## Exercise description
Please give the data again exactly, with no line dropped.

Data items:
==*==

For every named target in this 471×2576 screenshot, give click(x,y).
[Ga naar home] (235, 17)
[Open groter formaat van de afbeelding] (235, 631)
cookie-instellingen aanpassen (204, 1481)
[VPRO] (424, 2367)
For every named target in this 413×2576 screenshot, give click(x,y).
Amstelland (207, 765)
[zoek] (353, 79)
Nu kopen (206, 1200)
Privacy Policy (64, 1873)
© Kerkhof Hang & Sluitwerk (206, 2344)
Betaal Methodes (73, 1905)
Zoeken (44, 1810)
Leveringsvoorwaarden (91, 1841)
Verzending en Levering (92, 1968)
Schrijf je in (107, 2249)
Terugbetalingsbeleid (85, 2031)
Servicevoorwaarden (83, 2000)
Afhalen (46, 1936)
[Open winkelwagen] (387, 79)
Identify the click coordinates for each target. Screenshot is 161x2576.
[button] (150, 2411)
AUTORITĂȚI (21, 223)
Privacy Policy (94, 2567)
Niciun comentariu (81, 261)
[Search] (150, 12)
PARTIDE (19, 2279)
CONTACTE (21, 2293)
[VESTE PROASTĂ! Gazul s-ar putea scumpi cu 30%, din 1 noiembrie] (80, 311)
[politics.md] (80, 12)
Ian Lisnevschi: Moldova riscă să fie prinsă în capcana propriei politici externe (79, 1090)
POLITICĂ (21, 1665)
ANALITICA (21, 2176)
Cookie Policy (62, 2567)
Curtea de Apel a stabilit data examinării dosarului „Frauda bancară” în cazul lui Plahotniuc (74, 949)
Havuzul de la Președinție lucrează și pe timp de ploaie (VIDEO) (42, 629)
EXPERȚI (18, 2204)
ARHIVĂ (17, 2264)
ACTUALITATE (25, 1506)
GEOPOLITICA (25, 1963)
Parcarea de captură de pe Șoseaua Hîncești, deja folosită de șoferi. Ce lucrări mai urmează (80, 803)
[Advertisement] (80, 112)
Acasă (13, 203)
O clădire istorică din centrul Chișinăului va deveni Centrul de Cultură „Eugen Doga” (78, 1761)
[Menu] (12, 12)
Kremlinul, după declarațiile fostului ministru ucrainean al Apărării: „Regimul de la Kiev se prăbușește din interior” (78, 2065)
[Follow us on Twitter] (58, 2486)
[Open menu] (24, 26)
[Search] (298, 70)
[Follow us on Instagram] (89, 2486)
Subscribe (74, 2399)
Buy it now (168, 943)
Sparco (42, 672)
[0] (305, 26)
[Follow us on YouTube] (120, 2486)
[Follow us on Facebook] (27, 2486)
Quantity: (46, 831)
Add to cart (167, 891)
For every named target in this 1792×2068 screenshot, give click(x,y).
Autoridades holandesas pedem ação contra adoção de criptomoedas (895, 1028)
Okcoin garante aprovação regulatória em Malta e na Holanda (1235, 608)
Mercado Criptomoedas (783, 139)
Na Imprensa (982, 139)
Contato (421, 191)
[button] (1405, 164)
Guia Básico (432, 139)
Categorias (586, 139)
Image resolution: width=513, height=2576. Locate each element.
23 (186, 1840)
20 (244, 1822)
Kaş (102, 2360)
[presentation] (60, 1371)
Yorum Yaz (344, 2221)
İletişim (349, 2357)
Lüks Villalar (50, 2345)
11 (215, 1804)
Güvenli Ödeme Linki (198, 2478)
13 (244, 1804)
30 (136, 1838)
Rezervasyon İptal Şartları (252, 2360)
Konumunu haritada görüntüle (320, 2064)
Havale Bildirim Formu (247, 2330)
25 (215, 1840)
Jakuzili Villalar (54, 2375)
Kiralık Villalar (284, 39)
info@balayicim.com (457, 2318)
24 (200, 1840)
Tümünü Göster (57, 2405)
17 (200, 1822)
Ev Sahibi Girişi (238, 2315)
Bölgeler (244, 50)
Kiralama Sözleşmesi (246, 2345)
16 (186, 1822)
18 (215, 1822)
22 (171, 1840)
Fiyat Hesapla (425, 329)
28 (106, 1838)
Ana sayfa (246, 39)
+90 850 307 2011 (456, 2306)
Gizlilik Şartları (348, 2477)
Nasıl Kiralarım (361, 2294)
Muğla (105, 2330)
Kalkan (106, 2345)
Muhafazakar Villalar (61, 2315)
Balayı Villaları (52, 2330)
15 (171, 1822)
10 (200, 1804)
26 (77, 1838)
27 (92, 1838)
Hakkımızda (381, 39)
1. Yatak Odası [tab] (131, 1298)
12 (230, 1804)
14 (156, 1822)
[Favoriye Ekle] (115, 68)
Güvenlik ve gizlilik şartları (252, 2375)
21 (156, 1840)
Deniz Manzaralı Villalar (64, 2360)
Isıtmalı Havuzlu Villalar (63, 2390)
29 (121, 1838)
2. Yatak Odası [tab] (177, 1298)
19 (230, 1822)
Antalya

==*==

## Reply
For every named target in this 471×2576 screenshot, give click(x,y).
[Ga naar home] (235, 17)
[Open groter formaat van de afbeelding] (235, 631)
cookie-instellingen aanpassen (204, 1481)
[VPRO] (424, 2367)
For every named target in this 413×2576 screenshot, give click(x,y).
Amstelland (207, 765)
[zoek] (353, 79)
Nu kopen (206, 1200)
Privacy Policy (64, 1873)
© Kerkhof Hang & Sluitwerk (206, 2344)
Betaal Methodes (73, 1905)
Zoeken (44, 1810)
Leveringsvoorwaarden (91, 1841)
Verzending en Levering (92, 1968)
Schrijf je in (107, 2249)
Terugbetalingsbeleid (85, 2031)
Servicevoorwaarden (83, 2000)
Afhalen (46, 1936)
[Open winkelwagen] (387, 79)
Identify the click coordinates for each target. Screenshot is 161x2576.
[button] (150, 2411)
AUTORITĂȚI (21, 223)
Privacy Policy (94, 2567)
Niciun comentariu (81, 261)
[Search] (150, 12)
PARTIDE (19, 2279)
CONTACTE (21, 2293)
[VESTE PROASTĂ! Gazul s-ar putea scumpi cu 30%, din 1 noiembrie] (80, 311)
[politics.md] (80, 12)
Ian Lisnevschi: Moldova riscă să fie prinsă în capcana propriei politici externe (79, 1090)
POLITICĂ (21, 1665)
ANALITICA (21, 2176)
Cookie Policy (62, 2567)
Curtea de Apel a stabilit data examinării dosarului „Frauda bancară” în cazul lui Plahotniuc (74, 949)
Havuzul de la Președinție lucrează și pe timp de ploaie (VIDEO) (42, 629)
EXPERȚI (18, 2204)
ARHIVĂ (17, 2264)
ACTUALITATE (25, 1506)
GEOPOLITICA (25, 1963)
Parcarea de captură de pe Șoseaua Hîncești, deja folosită de șoferi. Ce lucrări mai urmează (80, 803)
[Advertisement] (80, 112)
Acasă (13, 203)
O clădire istorică din centrul Chișinăului va deveni Centrul de Cultură „Eugen Doga” (78, 1761)
[Menu] (12, 12)
Kremlinul, după declarațiile fostului ministru ucrainean al Apărării: „Regimul de la Kiev se prăbușește din interior” (78, 2065)
[Follow us on Twitter] (58, 2486)
[Open menu] (24, 26)
[Search] (298, 70)
[Follow us on Instagram] (89, 2486)
Subscribe (74, 2399)
Buy it now (168, 943)
Sparco (42, 672)
[0] (305, 26)
[Follow us on YouTube] (120, 2486)
[Follow us on Facebook] (27, 2486)
Quantity: (46, 831)
Add to cart (167, 891)
For every named target in this 1792×2068 screenshot, give click(x,y).
Autoridades holandesas pedem ação contra adoção de criptomoedas (895, 1028)
Okcoin garante aprovação regulatória em Malta e na Holanda (1235, 608)
Mercado Criptomoedas (783, 139)
Na Imprensa (982, 139)
Contato (421, 191)
[button] (1405, 164)
Guia Básico (432, 139)
Categorias (586, 139)
Image resolution: width=513, height=2576. Locate each element.
23 (186, 1840)
20 (244, 1822)
Kaş (102, 2360)
[presentation] (60, 1371)
Yorum Yaz (344, 2221)
İletişim (349, 2357)
Lüks Villalar (50, 2345)
11 (215, 1804)
Güvenli Ödeme Linki (198, 2478)
13 (244, 1804)
30 (136, 1838)
Rezervasyon İptal Şartları (252, 2360)
Konumunu haritada görüntüle (320, 2064)
Havale Bildirim Formu (247, 2330)
25 (215, 1840)
Jakuzili Villalar (54, 2375)
Kiralık Villalar (284, 39)
info@balayicim.com (457, 2318)
24 (200, 1840)
Tümünü Göster (57, 2405)
17 (200, 1822)
Ev Sahibi Girişi (238, 2315)
Bölgeler (244, 50)
Kiralama Sözleşmesi (246, 2345)
16 (186, 1822)
18 (215, 1822)
22 (171, 1840)
Fiyat Hesapla (425, 329)
28 (106, 1838)
Ana sayfa (246, 39)
+90 850 307 2011 (456, 2306)
Gizlilik Şartları (348, 2477)
Nasıl Kiralarım (361, 2294)
Muğla (105, 2330)
Kalkan (106, 2345)
Muhafazakar Villalar (61, 2315)
Balayı Villaları (52, 2330)
15 (171, 1822)
10 (200, 1804)
26 (77, 1838)
27 (92, 1838)
Hakkımızda (381, 39)
1. Yatak Odası [tab] (131, 1298)
12 (230, 1804)
14 (156, 1822)
[Favoriye Ekle] (115, 68)
Güvenlik ve gizlilik şartları (252, 2375)
21 (156, 1840)
Deniz Manzaralı Villalar (64, 2360)
Isıtmalı Havuzlu Villalar (63, 2390)
29 (121, 1838)
2. Yatak Odası [tab] (177, 1298)
19 (230, 1822)
Antalya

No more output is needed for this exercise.